Allowing for the unplanned

Organizational Development, People & Culture

Training and coaching with methods of improvisation theater

What it is about

Improvisation and intuition skills are two important skills for personal communication. Improvisation is closely related to the concept of intuition and can be derived from it. As a form of intuitive action, improvisation is subject to similar laws as intuition. I would like to derive this in the following, in order to outline possibilities of practical application afterwards.

Practically, we - placebo - organize and design seminars, trainings and events for companies. In doing so, the topic "improvisation" is often in the center of attention. Our origin is improvisational theater, and we support professional everyday communication.

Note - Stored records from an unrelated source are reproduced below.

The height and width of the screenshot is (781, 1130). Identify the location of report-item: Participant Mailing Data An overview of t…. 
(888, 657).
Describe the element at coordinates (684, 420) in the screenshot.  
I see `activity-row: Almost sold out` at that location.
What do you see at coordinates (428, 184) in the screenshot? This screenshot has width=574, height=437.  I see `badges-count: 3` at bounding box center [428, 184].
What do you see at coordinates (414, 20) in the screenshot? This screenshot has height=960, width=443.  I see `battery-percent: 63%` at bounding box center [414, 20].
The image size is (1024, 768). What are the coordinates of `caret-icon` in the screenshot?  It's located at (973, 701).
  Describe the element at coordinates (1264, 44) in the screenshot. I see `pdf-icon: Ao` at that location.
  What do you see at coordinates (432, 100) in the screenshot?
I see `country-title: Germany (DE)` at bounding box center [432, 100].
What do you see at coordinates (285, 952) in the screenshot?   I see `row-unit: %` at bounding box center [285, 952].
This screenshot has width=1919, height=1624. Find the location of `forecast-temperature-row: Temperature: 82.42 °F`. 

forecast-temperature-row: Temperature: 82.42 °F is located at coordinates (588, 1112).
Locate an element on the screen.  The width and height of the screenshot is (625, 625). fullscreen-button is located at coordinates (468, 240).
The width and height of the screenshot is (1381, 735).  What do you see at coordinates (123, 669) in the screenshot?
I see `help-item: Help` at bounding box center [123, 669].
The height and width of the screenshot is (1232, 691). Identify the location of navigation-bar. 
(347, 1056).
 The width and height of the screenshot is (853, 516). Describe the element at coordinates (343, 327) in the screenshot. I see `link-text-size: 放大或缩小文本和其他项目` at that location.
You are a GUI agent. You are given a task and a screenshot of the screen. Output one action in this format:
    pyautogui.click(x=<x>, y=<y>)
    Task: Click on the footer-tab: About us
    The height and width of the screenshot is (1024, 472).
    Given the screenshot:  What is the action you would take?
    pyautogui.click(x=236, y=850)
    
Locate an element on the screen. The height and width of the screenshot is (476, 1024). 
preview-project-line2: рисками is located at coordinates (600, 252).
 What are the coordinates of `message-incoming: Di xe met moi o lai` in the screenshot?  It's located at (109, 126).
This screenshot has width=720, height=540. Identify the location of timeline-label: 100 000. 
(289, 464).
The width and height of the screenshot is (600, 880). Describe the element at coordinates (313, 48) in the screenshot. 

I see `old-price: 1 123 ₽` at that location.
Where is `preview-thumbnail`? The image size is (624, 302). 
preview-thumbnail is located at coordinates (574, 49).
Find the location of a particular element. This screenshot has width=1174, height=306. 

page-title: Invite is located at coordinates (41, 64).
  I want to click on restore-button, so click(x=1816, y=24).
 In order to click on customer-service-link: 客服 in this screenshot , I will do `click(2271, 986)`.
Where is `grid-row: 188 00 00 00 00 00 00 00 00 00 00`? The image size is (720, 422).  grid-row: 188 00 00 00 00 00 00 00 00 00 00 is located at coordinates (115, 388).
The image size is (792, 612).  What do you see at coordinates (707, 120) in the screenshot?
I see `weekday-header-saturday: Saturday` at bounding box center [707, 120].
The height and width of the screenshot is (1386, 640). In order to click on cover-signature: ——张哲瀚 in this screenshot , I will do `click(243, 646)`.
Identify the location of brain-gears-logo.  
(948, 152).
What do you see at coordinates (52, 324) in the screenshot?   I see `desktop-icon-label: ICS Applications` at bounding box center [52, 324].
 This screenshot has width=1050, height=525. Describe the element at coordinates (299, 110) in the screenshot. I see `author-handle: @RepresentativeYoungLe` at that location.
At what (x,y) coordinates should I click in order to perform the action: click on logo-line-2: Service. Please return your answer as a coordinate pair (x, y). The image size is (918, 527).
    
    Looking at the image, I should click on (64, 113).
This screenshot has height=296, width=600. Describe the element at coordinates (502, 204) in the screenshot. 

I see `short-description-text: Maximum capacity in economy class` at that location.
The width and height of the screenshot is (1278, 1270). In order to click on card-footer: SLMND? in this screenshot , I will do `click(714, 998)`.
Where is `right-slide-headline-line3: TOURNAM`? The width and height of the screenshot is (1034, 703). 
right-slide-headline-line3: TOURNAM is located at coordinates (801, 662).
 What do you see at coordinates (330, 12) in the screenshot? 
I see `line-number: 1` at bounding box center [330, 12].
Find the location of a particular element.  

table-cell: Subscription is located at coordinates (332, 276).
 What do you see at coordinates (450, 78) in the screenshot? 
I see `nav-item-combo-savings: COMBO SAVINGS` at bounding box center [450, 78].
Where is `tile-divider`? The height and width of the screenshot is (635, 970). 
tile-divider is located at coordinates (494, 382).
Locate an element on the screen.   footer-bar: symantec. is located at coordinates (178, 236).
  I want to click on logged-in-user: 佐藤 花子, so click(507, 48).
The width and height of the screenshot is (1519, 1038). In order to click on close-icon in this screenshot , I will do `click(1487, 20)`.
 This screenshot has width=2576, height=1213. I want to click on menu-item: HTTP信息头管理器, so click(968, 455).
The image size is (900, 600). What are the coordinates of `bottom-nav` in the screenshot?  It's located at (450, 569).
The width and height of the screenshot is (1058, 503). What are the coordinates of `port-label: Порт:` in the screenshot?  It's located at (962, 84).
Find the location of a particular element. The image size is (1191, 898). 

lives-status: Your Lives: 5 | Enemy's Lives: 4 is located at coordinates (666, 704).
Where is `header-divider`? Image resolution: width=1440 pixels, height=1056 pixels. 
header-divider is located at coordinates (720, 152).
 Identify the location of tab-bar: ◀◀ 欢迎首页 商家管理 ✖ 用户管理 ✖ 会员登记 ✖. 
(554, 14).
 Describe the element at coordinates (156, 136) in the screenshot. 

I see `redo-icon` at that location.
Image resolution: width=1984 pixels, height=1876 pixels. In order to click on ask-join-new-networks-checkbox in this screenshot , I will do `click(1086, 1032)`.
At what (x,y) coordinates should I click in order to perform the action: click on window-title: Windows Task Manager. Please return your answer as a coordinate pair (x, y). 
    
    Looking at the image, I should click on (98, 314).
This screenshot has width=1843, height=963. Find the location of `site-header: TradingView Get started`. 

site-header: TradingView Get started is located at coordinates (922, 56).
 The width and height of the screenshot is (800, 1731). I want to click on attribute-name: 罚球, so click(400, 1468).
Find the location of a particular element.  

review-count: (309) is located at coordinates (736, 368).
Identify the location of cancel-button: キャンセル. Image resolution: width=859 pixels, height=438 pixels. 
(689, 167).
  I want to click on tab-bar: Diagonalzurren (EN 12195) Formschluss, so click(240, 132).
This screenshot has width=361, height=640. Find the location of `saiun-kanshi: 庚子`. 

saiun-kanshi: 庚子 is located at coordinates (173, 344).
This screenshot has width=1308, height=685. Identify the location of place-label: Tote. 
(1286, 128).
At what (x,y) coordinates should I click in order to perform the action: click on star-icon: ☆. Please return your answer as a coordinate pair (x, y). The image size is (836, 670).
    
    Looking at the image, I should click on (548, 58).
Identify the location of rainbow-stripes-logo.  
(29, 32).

Why it makes sense to allow your intuition to take over

Intuition rules the world

Software is considered to be particularly successful when it is intuitively accessible to the user. People make decisions for each other based on their gut instinct, found families, live in partnerships, and shape societies. And even voting for a particular party is often intuitive. Successful captains of industry would do well to literally "listen to their gut" at times. After all, what alternatives do they have? The more complex challenges are, the less suitable are conventional problem-solving strategies such as trial and error, segmentation or rational penetration. In a 2011 television interview, physics Nobel Prize winner Prof. Bernd Binnig commented: "It's a matter of following intuition. Because intuition is based on our entire thinking apparatus, not just the little bit of logic. This huge, complex apparatus can deal with complexity because it is itself so incredibly complex. And it can then be a guidepost for us."

Stop thinking when you're practiced

People unconsciously learn patterns and make spontaneous judgments in a wide variety of situations. These quickly surface in consciousness, their deeper reasons not fully conscious, but strong enough to act upon. In other words: people act intuitively. Especially when they have built up knowledge and competence in an area over a longer period of time, they can increasingly pay attention to their intuition when making decisions.

How can intuition be trained? How can we professionalize our intuition? Why should we do this? Subjective conviction often falls short: the trust people have in their intuitions is not a reliable measure of the correctness of the subsequent decision.

Correct intuitions of experts are usually due to the fact that they take in cue stimuli with a high degree of prognostic correctness, even if the expert's analytical thinking does not yet have any terms for it.

Training the 7th sense

An interesting method to face the personal handling of unplannability, especially in communication, is that of improvisational theater. There, the players act intuitively throughout. In the stage form, a facilitator first asks the audience, "Where is the next scene set?" "What are the two actors about to fight about?" Immediately, audience members shout their suggestions on stage, one is accepted, and immediately the stage action begins.

For an interplay of actors to work, the actors need a shared understanding of intuition and improvisation. Only then can touching stories and theater worth seeing be created. In improvisational theater there are rules and principles for this.

1. Say "yes" to your fellow actor's ideas.

2. Be courageous.

3. Make the other person great.

4. Do the obvious.

5. Be honest.

What do these rules have to do with communication in business contexts?



Companies recognize the importance of improvisational skills in business. A plan (even a business plan) is never reality. In planning, you don't design anything, you think about what you could design. In reality, personal actions are ultimately exposed  to coincidences and unplannability to a very high degree, regardless of how detailed the preparation for the respective challenges is.

In 2009, the director of BASF Coatings said to me in an interview, "An organization that is able to improvise certainly has a competitive advantage."

Last year, a client approached us with the following question: "We are planning a trade show appearance for September. We are thinking of organizing communication training for our employees in order to optimize our approach to trade fair visitors. Is something like this conceivable?"

What's interesting here is that you can apply and utilize the work around the concept of improvisation directly in everyday work. Working with sales staff on approaching people in a relaxed manner, making small talk light-footed and at the same time purposeful, or approaching people in a fundamentally curious manner can be the focus here.



Dealing with emotion, intuition and irrationality, i.e. topics beyond pure logic, beyond the plan or purely cognitively based methodologies, stands for the second side of one and the same coin. The second side has been successively pushed into the background in the historical development of economic realities and is underrepresented in the scientific consideration of economics. In concrete work with people, however, it becomes clear how important it is to work on and develop precisely these fields as well. Intuition and improvisation are promising "door openers" here.